3.5 Agent → server WebSocket

  • Surface: persistent WS authenticated by agent bearer.
  • Mitigations: bearer is presented per-connection; server pins the agent fingerprint for the announce flow; messages are envelope-typed and rejected if shape-invalid.
  • No payload-level signing today — TLS is the integrity boundary. A man-in-the-middle with a valid cert chain could swap messages. Recommendation: pin the server cert via RM_SERVER_CERT_PIN_SHA256 if running over a network you don't fully control.

3.6 Repo credential lifecycle

  • Stored encrypted at rest under the AEAD secret key.
  • Pushed to the agent over the WS on hello, on creds change, and on demand.
  • Agent persists them encrypted (per-host secret key derived from a value known only to the agent).
  • Logged surfaces use restic.RedactURL() to strip user:pass@ from URLs before they reach slog.
  • Plaintext form is constructed only at exec.Command time inside the agent, never stored on a struct field that could be slogged.

3.7 Restore

  • Operators can restore to any path the agent (running as root) can write.
  • Cross-host restore (host A's snapshot → host C) is deferred — see F-01. The current single-host restore does not require granting any cross-host privileges.

3.8 Audit log

  • Append-only writes from the application; SQLite enforces no schema-level immutability.
  • A compromise of the SQLite file (via OS-level access) can edit the audit log. Recommendation: ship audit entries to an append-only sink (syslog / Loki / Splunk) if tamper-evidence beyond the OS boundary is required.
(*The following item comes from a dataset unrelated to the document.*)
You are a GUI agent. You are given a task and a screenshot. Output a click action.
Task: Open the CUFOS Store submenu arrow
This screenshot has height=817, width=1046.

3.9 Self-update channel (P6)

  • Agents fetch new binaries via the WS transport from the server.
  • Binaries are signature-checked by the agent against a key embedded in the existing agent (see internal/fleetupdate/).
  • Residual risk: a server compromise lets the attacker push code to every agent (running as root). The signing-key compromise window is the same as the server compromise window because both live on the server. Splitting the signing key onto a separate signer is future work (not v1).

4. Out of scope

  • Restic itself — its repository format, encryption, and backend protocol are upstream-trusted.
  • The host OS — root compromise of a host obviously compromises that host's backups.
  • The backup destination — restic-manager assumes the rest-server / object-store / SFTP target enforces its own auth.
  • Side-channel attacks on the server process (RAM dump, process tracing).
  • Physical access to the server's disk.

5. Reporting

Found something we missed? See SECURITY.md for the disclosure process. Coordinated disclosure preferred; the project is maintained by a small team and we'll respond as quickly as we reasonably can.